April 2018 Published in Forbes
When we think of the challenges currently facing artificial intelligence, what are the first things that come to mind? A quick scan of forums and newspapers will show there is no shortage of debate on how AI could have a negative impact on society, ranging from humans being out skilled by robots to existential concerns.
While most of these concerns are largely a product of fear and fantasy, there is one undeniable and immediate challenge facing the industry – that of gender inequality.
Let’s put things into perspective: a new report released this month has found that only 18% of authors at leading AI conferences are women, and more than 80% of AI professors are men. Moreover, women comprise only 15% of AI research staff at Facebook and 10% at Google.
Despite all the buzz and excitement surrounding AI at the moment, it is wrong to assume the industry is immune from pressing societal issues like diversity. Women are clearly underrepresented in the AI sector, and these findings pose a significant question to consider – is AI at risk of perpetuating gender inequality rather than solving it?
At Fountech, we firmly believe women need to have an active role in shaping current and future generations of AI technologies, ensuring gender stereotypes are not reproduced. Second to this, we must identify how AI can be effectively employed in both business and social environments to help eradicate gender bias and promote gender equality.
Fountech is committed to promoting gender equality and setting an example for the rest of the industry to follow. Indeed, we were pleased to welcome Chloe Chira to the Fountech team as our new AI SystemDeveloper this month. She brings a wealth of experience and knowledge on AI and robotics, and this is complemented by her creative and artistic approach to models.

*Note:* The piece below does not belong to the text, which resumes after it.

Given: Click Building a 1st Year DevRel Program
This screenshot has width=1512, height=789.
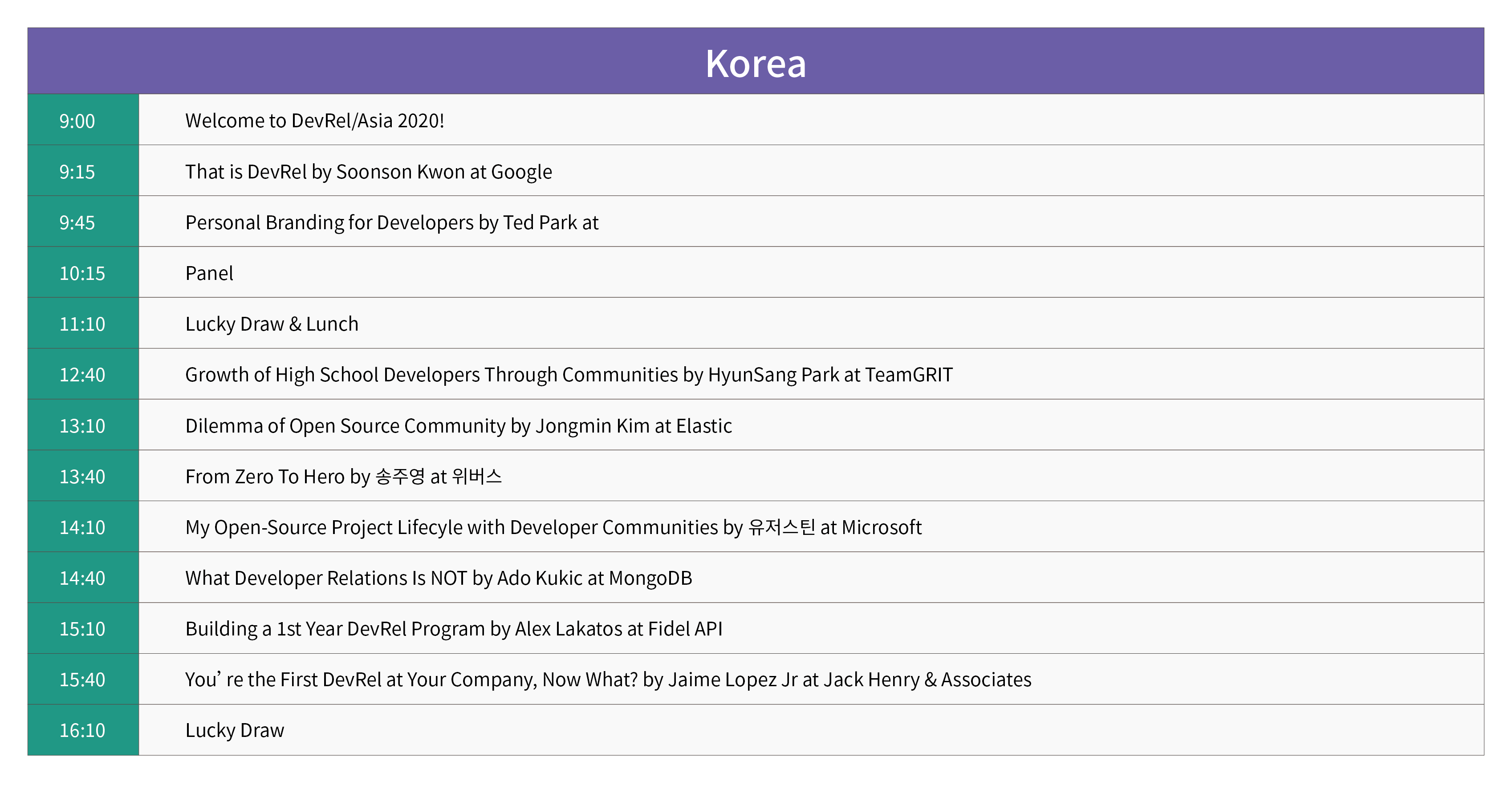Looking at the screenshot, I should pos(453,629).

Looking to the future, it is important not to let news of the technological breakthroughs overshadow the diversity challenge. This is not something that can be addressed overnight; rather, it demands cooperation from the public and private sector and a willingness to actively encourage women to consider a career in AI. Every organisation has a part to play, and by addressing this challenge, we can ensure AI ushers in a new era of gender equality where everyone stands to influence and benefit from the latest innovations.